Dans son ouvrage La nuit est longue. Mais la révolution vient !, l’écrivain Gnimdéwa Atakpama rappelle qu’« une révolution ne prend de l’ampleur qu’à partir du moment où des groupes qui n’ont rien en commun décident de se rassembler pour leur profit commun ». Une leçon forte qui résonne aujourd’hui dans le contexte politique togolais, où l’opposition peine encore à élargir son cercle d’influence.
L’exemple de Martin Luther King et des alliances stratégiques
L’histoire des droits civiques aux États-Unis illustre cette stratégie : Martin Luther King avait compris qu’il ne pouvait gagner sans rallier une partie de la communauté blanche, pourtant bénéficiaire directe du système ségrégationniste. En réussissant à créer ces alliances inattendues, il a changé le cours de l’histoire.
De même, après leur défaite en 2008 face à Barack Obama, les Républicains américains avaient entrepris une profonde remise en question. Leur conclusion : pour redevenir compétitifs, il fallait attirer des électeurs noirs et diversifier leur base. Ce repositionnement, symbolisé par l’élection de Michael Steele à la tête du parti, a fini par porter ses fruits, jusqu’à influencer le vote noir en faveur de Donald Trump en 2024.

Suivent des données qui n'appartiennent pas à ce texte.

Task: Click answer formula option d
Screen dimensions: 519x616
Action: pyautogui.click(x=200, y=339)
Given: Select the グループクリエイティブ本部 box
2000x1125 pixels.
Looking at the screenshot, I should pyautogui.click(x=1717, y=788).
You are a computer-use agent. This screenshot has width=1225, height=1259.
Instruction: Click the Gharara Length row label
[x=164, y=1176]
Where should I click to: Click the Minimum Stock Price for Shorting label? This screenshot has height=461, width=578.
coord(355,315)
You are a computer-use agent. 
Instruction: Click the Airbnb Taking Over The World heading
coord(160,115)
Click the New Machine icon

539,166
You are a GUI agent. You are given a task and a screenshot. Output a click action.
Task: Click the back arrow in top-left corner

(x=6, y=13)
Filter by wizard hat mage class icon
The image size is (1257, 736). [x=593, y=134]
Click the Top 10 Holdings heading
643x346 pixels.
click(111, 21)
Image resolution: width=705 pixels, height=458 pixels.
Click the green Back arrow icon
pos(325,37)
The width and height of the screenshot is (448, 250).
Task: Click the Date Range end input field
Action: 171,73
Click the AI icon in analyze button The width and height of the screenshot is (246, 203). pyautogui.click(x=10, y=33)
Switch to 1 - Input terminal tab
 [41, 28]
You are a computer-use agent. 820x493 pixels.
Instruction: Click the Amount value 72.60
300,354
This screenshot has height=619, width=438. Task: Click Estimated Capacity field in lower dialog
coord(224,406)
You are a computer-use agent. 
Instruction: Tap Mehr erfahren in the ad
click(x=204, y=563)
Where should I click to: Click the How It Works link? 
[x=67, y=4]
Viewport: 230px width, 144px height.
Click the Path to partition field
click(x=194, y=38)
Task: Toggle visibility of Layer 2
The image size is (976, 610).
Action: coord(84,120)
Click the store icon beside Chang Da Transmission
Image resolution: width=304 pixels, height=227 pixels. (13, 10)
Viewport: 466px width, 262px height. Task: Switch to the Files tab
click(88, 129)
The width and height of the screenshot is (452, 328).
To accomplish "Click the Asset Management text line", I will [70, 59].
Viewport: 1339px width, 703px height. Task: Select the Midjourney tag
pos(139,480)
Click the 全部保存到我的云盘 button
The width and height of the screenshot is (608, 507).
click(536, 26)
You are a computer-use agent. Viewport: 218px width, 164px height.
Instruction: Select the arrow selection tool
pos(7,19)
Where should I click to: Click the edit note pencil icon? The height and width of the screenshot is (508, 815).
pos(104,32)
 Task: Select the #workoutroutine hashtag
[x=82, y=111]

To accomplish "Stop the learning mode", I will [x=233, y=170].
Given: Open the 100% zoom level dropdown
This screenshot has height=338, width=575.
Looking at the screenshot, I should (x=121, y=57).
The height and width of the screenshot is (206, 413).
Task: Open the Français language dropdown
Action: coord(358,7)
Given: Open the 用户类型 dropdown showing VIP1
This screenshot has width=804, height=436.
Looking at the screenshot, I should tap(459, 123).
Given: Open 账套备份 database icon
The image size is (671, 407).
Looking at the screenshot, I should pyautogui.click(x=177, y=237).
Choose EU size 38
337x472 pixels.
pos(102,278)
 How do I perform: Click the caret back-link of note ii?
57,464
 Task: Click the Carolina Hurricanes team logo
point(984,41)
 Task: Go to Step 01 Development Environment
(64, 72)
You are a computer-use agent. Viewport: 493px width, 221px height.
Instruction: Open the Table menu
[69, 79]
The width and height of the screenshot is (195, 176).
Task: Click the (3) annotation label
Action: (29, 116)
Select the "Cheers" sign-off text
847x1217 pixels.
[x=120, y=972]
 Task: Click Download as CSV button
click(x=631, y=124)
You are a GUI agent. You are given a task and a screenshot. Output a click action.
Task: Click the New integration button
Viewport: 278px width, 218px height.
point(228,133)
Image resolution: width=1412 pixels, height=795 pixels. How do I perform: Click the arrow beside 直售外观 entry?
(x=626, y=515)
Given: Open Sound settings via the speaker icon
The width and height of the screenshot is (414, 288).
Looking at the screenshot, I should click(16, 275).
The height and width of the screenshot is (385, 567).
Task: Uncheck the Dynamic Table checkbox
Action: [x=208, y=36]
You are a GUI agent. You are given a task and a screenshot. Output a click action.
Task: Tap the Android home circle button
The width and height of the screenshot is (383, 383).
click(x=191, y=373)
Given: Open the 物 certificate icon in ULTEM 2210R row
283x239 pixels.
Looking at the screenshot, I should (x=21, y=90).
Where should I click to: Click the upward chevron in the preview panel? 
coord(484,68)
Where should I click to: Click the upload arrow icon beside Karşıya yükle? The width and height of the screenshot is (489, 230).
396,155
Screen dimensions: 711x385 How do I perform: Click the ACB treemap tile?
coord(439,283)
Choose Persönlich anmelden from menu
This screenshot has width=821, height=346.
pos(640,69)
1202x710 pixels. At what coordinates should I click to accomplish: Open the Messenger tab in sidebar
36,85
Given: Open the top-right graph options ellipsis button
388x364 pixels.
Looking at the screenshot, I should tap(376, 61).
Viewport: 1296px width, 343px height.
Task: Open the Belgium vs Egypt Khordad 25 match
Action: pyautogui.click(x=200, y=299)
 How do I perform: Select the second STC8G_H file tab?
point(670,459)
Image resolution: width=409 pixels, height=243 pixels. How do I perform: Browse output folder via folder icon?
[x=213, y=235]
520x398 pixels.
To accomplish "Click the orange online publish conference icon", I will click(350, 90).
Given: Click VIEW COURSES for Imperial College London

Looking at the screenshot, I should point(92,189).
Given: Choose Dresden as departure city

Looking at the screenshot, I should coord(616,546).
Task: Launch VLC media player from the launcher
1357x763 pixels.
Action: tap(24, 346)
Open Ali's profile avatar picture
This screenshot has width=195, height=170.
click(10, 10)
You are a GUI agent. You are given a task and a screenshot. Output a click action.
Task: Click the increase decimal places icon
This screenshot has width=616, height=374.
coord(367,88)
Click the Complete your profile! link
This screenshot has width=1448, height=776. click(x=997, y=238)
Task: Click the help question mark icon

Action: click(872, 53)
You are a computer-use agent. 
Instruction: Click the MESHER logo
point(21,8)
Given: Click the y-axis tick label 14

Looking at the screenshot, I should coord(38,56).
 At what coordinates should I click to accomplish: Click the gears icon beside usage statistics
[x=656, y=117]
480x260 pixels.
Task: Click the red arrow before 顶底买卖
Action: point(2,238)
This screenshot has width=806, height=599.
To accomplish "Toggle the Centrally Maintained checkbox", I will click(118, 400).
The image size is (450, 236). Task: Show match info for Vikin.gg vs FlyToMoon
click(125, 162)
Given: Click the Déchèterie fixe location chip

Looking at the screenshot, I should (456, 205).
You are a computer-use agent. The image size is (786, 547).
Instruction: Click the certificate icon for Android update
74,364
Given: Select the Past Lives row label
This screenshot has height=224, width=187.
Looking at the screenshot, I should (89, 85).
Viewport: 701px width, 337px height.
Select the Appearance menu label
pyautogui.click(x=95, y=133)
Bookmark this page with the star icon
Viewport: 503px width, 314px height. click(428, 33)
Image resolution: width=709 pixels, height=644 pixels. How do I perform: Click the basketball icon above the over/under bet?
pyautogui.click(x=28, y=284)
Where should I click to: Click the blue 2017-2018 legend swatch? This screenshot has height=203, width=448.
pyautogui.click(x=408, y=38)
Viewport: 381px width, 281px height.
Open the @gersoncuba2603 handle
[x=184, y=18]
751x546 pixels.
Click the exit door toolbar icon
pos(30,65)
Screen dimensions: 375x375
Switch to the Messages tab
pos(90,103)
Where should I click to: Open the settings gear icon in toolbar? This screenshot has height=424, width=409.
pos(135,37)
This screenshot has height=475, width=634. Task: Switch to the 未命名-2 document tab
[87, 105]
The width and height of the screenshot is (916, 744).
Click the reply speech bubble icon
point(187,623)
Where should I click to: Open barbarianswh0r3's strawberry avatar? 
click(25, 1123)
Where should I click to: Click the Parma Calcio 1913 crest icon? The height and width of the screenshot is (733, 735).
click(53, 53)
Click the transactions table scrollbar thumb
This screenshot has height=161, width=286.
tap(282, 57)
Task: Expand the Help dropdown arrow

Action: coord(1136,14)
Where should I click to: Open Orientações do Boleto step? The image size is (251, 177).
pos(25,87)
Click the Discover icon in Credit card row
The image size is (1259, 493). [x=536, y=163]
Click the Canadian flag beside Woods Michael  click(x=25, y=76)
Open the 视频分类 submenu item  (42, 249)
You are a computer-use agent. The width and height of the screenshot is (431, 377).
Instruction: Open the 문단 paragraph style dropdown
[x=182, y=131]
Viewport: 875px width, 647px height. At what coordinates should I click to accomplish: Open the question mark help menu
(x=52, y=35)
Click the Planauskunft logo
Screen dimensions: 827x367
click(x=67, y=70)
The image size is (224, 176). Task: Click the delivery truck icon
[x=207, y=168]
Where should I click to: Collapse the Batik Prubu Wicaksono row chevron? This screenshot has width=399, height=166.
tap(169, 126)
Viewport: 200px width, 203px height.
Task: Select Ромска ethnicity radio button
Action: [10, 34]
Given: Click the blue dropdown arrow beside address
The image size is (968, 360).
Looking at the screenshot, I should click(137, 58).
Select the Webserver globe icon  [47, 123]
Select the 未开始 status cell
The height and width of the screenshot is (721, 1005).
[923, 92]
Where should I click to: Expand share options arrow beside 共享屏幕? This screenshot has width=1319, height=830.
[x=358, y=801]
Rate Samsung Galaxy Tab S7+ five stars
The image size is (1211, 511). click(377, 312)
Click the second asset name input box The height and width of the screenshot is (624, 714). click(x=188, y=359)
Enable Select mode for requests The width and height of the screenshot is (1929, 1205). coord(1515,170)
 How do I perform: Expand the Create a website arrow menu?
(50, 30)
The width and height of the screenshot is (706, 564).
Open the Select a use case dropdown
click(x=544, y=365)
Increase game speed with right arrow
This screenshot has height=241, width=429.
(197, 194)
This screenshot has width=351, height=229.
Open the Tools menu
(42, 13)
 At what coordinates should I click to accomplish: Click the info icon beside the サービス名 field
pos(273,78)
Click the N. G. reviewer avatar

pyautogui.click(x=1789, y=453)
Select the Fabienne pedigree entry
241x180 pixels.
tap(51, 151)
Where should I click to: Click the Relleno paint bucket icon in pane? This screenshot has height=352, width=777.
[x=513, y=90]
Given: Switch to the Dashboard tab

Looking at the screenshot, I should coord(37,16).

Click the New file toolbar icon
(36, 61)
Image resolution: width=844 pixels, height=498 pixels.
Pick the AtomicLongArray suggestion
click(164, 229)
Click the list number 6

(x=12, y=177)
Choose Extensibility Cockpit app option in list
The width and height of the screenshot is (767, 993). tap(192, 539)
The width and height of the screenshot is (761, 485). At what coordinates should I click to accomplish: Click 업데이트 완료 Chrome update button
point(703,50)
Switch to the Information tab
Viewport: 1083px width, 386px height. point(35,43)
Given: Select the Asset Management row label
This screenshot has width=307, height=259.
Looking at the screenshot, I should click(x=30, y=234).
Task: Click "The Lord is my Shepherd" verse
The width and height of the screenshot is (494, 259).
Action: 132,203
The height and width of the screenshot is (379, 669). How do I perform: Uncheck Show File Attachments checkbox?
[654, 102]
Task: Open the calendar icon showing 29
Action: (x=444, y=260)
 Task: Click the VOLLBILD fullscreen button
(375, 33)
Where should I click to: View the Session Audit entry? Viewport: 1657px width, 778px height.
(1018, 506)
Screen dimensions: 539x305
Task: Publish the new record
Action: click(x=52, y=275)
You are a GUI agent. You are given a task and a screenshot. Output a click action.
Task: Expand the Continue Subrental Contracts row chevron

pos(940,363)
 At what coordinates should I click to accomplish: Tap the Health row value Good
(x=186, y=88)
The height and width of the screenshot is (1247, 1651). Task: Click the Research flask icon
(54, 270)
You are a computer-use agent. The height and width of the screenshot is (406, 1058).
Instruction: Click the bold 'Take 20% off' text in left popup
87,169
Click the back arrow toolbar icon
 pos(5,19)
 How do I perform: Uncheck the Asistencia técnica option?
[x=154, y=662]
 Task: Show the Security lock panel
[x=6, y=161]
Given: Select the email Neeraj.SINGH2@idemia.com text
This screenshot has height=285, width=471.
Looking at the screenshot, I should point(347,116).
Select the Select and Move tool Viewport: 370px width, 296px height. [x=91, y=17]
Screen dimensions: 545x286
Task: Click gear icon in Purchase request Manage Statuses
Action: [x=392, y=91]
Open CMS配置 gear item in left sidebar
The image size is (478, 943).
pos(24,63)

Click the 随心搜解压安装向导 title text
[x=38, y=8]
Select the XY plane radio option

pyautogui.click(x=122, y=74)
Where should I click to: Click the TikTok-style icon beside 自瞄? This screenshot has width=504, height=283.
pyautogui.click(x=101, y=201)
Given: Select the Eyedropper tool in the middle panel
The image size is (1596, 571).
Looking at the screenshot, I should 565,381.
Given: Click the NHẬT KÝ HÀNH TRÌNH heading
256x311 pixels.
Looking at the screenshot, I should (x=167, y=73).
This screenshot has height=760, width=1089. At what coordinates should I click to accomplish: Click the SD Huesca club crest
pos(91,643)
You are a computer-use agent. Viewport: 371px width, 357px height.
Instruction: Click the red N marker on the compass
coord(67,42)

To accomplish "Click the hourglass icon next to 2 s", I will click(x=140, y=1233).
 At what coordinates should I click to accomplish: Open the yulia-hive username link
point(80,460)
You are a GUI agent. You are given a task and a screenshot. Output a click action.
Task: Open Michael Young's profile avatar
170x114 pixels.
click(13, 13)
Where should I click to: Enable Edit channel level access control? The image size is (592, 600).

Leçons pour la lutte politique au Togo
Sans comparer directement la démocratie américaine et le régime militaire togolais, l’opposition togolaise pourrait s’inspirer de ces exemples. Aujourd’hui, le camp du changement reste figé, peinant à attirer de nouveaux soutiens, alors que le régime a su intégrer d’anciens opposants dans son cercle.
Au lieu de prêcher uniquement à ceux déjà acquis à la cause, l’opposition doit tendre la main aux résistants au changement — qu’ils soient civils ou militaires. Cela suppose un travail de pédagogie : expliquer concrètement en quoi le changement politique bénéficierait aussi à ceux qui, jusqu’ici, soutiennent ou tolèrent le système en place.
S’unir pour élargir le cercle
Comme l’écrivait encore Gnimdéwa Atakpama, les mouvements non-violents réussissent lorsqu’ils provoquent des changements de loyauté au sein même de l’adversaire. Cette stratégie pourrait être décisive au Togo, où le statu quo s’explique autant par la répression que par l’incapacité de l’opposition à convaincre au-delà de son propre camp.
En paraphrasant Malcolm X, on pourrait dire : « L’opposition togolaise n’est pas moins nombreuse, elle est simplement moins organisée. » Il est donc temps de mieux s’organiser, en intégrant une nouvelle arme : celle des alliances, même au cœur du camp adverse.